Читаем Виктор Астафьев полностью

«Даже не помню, — вспоминала Мария, — как скинула с себя рубаху, нашарила второй таз, схватила ковш, крючком зацепленный за край бачка, пощупала на мокрой лавке мыло… Вспомнила, как до войны мы всегда мыли голову щелоком: ставили ведро на привычное место, в углу, и или наливали через край, или осторожно черпали, чтоб не взбаламутить. Голова щелоком хорошо промывается, и волосы потом как шелковые делаются. Заглянула в тот заветный уголок в конце лавки, нашла щелок и промыла голову…»

Виктор, когда помылся, то на полог полез, чтобы попариться.

Мария собралась уж выходить в предбанник, одеваться, когда он опять рявкнул:

— А кто на каменку сдавать будет? Папашу звать?!

«И тут я поняла, — не без иронии замечает Мария, — человек мыться намеревается основательно, чтоб все, как у людей. Осталась с ним, чтобы не получилось, что мы торопились, не хотели вместе побыть».

После бани их ждало все семейство за самоваром.

Так Виктор Петрович был принят в семью Корякиных.

Уже на другой день пришлось Виктору идти со своей новой родней на реку, вмерзшие в воду плоты вытаскивать. Обычно делали это почти всегда еще до заберег, до шуги. Но в этот раз не получилось — помощников-то не было.

Работы хватило на целый день. А к вечеру, когда все подустали, случилось происшествие. Виктор и брат Марии, Азарий, ворочали бревно и не в раз его сбросили. Азарий поспешил, и вершина бревна, спружинив, разбила нос Виктору.

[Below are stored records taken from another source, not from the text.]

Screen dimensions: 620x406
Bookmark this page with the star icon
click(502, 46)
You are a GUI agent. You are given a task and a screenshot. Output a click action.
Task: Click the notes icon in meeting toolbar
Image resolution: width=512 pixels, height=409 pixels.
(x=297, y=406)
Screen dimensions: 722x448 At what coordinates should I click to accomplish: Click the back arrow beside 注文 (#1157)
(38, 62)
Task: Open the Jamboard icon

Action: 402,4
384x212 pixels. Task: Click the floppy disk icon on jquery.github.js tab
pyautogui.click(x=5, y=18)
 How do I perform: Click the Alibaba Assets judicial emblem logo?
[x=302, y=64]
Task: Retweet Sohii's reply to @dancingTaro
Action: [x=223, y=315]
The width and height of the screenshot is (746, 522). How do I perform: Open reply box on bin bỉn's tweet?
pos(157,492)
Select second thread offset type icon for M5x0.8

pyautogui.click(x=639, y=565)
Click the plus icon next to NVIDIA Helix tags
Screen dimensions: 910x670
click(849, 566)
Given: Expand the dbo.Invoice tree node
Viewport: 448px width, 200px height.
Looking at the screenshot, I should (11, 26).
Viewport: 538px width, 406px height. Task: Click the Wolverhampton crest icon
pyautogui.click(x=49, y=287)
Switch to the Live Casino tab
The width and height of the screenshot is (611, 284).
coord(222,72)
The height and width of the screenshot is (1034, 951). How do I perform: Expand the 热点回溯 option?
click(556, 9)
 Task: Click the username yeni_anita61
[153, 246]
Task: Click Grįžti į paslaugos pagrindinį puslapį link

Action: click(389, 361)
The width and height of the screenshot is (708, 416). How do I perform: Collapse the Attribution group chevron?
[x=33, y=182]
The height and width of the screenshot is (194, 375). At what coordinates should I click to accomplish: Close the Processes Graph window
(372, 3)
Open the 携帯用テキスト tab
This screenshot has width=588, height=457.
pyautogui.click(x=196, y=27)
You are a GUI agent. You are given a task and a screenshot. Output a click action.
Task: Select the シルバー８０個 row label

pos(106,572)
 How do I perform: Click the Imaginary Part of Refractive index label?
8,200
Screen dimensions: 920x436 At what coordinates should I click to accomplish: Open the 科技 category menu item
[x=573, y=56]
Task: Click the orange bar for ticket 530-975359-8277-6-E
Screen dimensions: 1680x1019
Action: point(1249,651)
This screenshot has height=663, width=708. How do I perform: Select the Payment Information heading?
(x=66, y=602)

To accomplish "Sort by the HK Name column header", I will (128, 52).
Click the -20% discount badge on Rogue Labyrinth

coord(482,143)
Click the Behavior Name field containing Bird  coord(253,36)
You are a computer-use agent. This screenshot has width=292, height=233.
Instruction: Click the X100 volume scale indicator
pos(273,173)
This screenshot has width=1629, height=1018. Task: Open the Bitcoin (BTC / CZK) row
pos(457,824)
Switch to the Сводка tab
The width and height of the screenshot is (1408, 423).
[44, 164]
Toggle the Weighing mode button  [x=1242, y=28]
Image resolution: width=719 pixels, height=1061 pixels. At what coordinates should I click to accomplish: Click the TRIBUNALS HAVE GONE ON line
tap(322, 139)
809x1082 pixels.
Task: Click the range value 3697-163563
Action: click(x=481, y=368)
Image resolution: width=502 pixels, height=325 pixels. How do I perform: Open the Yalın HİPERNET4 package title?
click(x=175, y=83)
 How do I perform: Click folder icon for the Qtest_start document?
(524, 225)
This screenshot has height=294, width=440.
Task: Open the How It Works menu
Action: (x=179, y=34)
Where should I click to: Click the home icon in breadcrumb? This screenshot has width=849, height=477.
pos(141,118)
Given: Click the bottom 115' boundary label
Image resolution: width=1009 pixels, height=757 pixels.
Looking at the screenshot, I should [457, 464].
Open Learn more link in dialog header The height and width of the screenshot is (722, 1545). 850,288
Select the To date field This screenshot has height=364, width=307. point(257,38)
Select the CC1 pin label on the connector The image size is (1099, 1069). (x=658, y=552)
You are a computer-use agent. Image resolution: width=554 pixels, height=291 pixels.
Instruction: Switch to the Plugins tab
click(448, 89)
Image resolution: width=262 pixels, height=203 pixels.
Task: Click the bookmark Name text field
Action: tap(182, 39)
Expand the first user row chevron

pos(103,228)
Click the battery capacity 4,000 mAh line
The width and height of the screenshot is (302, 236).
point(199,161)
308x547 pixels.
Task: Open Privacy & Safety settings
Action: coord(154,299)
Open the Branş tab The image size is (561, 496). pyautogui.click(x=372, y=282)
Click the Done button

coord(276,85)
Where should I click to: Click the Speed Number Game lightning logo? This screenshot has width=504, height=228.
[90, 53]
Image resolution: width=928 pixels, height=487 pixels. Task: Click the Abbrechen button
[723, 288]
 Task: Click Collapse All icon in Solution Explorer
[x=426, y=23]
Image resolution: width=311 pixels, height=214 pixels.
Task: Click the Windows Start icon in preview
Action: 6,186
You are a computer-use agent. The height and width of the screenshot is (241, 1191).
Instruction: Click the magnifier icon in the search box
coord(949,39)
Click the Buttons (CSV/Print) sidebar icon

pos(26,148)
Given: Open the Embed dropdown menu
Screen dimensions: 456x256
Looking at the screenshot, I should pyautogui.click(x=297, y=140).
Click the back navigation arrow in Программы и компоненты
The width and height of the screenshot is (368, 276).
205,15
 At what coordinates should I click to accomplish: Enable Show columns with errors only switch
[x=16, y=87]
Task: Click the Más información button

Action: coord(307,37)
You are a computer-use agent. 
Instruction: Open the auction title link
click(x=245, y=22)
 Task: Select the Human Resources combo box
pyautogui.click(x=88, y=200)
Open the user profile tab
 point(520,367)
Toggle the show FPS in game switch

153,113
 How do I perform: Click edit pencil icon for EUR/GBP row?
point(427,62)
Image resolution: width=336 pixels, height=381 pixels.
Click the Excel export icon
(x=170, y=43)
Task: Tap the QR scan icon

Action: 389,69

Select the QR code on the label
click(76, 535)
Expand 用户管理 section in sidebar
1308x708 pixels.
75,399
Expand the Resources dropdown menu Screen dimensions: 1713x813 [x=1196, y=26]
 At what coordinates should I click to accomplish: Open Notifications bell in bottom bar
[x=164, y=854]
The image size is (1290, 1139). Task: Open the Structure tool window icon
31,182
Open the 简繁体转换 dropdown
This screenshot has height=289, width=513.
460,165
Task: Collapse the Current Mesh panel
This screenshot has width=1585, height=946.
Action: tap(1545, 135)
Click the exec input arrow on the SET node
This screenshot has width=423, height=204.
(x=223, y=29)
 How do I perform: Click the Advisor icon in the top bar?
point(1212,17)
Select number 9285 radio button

Азарий клял себя за оплошность и матерился, прикладывал к носу Виктора снег, отбрасывая пропитанные кровью комки, лепил новые… Как часто бывает, беда сблизила их, они быстро сроднились и сдружились.

Безденежье не особо удручало — к нему привыкли.

«Надев военную шапку жены и свою форсистую шинель, под нее папашину душегрейку, я снес на базар запасную пару белья и, потолкавшись среди военного в основном люда, роящегося на холодном пустыре, обнесенном черным от копоти, шатнувшимся в лог, местами уже и упавшим забором, посреди которого стояли два дощатых торговых „павильона“, по которым гулял ветер, потому как тес с них был сорван, столбы щетинились ржавыми гвоздями и под крышами „павильонов“ угрюмо и пустынно гудело, я реализовал свой товар. На вырученные за белье деньги тут же, на базаре, в дощатой будке сфотографировался на паспорт, купил полбулки серого смятого хлеба и стриганул домой, радуясь тому, что жене выдали шапку, что головы у нас одного размера, вот только характеры разные. Совсем разные. Разительно разные. Но Бог свел, соединил нас, и родители ее доказали всей своей жизнью, что женитьба есть, а разженитьбы нет.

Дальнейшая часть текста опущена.